Objective: To determine whether treatment with ampicillin and metronidazole in women with threatened idiopathic preterm labour will prolong the gestation and reduce maternal and neonatal infectious morbidity.
Design: Randomised controlled double-blind trial.
Setting: Six obstetric departments in the Copenhagen area.
Population: One hundred and twelve women with singleton pregnancies, with threatened idiopathic preterm labour and intact amniotic membranes at 26 to 34 weeks of gestation.
Methods: Random allocation to eight days intravenous and oral treatment with ampicillin and metronidazole, or placebo.

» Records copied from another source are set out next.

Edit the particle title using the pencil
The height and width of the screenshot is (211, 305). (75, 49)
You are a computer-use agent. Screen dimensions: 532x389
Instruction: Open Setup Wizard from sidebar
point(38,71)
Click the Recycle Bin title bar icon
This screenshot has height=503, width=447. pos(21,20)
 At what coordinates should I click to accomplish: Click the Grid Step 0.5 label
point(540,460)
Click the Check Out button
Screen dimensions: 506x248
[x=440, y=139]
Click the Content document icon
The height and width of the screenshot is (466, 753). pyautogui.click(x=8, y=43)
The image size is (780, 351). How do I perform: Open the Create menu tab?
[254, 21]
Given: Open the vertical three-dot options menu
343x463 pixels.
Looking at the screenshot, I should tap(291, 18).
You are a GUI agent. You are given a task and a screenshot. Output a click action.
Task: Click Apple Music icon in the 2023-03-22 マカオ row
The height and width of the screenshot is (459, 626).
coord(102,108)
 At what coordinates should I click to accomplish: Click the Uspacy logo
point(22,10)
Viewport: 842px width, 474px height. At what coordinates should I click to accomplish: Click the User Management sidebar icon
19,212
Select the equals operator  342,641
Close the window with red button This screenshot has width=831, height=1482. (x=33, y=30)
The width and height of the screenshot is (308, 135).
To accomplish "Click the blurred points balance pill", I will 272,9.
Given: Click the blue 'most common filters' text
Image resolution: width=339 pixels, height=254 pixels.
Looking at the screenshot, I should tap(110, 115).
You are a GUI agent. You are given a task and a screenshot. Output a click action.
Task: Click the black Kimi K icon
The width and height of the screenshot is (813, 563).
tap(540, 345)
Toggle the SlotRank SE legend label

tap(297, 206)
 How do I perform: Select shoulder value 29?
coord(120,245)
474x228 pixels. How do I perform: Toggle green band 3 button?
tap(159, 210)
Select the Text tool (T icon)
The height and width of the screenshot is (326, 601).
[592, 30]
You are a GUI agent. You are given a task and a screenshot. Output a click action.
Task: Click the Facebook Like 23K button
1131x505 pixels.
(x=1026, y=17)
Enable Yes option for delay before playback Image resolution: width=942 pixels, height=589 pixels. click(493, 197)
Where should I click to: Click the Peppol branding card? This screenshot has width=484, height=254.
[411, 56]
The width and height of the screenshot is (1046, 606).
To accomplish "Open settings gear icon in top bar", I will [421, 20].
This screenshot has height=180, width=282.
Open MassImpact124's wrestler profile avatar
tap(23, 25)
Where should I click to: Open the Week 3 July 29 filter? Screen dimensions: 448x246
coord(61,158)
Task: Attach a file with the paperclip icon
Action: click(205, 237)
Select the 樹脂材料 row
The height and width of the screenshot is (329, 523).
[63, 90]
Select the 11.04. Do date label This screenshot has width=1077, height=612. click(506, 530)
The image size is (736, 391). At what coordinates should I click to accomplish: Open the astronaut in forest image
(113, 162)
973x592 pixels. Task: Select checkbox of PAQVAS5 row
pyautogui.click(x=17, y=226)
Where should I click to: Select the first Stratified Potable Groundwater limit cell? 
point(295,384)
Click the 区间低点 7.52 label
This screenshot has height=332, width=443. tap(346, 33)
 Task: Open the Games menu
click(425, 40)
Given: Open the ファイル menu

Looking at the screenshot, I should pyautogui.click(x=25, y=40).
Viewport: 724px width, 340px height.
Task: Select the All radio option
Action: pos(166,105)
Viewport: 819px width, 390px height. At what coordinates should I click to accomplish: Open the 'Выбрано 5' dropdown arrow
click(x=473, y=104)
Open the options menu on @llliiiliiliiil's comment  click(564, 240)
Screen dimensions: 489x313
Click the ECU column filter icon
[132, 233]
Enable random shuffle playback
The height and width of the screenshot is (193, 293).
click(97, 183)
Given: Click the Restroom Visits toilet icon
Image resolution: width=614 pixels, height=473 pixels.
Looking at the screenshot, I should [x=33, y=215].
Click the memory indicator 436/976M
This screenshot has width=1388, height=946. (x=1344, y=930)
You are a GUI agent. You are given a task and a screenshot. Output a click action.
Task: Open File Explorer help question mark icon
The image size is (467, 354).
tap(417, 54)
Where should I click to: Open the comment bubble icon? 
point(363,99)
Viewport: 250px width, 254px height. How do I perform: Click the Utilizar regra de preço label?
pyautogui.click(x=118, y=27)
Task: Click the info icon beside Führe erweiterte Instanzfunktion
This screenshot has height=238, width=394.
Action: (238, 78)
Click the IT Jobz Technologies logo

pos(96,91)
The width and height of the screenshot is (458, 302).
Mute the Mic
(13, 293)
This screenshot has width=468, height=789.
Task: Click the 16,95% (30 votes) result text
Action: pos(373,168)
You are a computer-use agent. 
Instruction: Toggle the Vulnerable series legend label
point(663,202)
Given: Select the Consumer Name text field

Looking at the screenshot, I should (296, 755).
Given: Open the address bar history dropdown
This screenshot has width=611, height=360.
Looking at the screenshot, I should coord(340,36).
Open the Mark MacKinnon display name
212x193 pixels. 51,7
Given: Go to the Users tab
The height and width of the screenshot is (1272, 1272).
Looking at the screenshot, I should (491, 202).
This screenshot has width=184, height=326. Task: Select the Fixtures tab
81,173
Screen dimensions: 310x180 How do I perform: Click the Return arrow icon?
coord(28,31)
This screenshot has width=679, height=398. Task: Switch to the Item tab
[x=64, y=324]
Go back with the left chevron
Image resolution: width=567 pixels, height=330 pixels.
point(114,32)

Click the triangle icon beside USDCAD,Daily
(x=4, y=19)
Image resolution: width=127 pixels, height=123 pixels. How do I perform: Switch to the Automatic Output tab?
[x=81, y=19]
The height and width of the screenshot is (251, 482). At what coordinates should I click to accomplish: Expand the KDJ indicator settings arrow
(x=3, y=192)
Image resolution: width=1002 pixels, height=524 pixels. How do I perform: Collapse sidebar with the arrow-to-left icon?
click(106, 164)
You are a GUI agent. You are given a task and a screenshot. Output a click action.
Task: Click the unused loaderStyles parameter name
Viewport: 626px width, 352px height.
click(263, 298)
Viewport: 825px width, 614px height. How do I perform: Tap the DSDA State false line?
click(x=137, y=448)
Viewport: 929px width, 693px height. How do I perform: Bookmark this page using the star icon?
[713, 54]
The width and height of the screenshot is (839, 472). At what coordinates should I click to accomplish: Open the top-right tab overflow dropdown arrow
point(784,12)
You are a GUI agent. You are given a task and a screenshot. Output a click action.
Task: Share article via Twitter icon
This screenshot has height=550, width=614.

Main outcome measures: Number of days from admission to delivery, gestational age at delivery, rates of preterm delivery, low birthweight, maternal infections and neonatal infections.
Results: Treatment with ampicillin and metronidazole was associated with a significant prolongation of pregnancy (admission to delivery 47.5 days versus 27 days, P < 0.05), higher gestational age at delivery (37 weeks versus 34 weeks, P < 0.05), decreased incidence of preterm birth (42% versus 65%, P < 0.05), and lower rate of admission to neonatal intensive care unit (40% versus 63%, P < 0.05), when compared with placebo treatment. Antibiotic treatment had no significant effects on infectious morbidity.
Conclusions: Treatment with ampicillin and metronidazole in women with threatened idiopathic preterm labour significantly prolonged the gestation, but had no effects on maternal and neonatal infectious morbidity.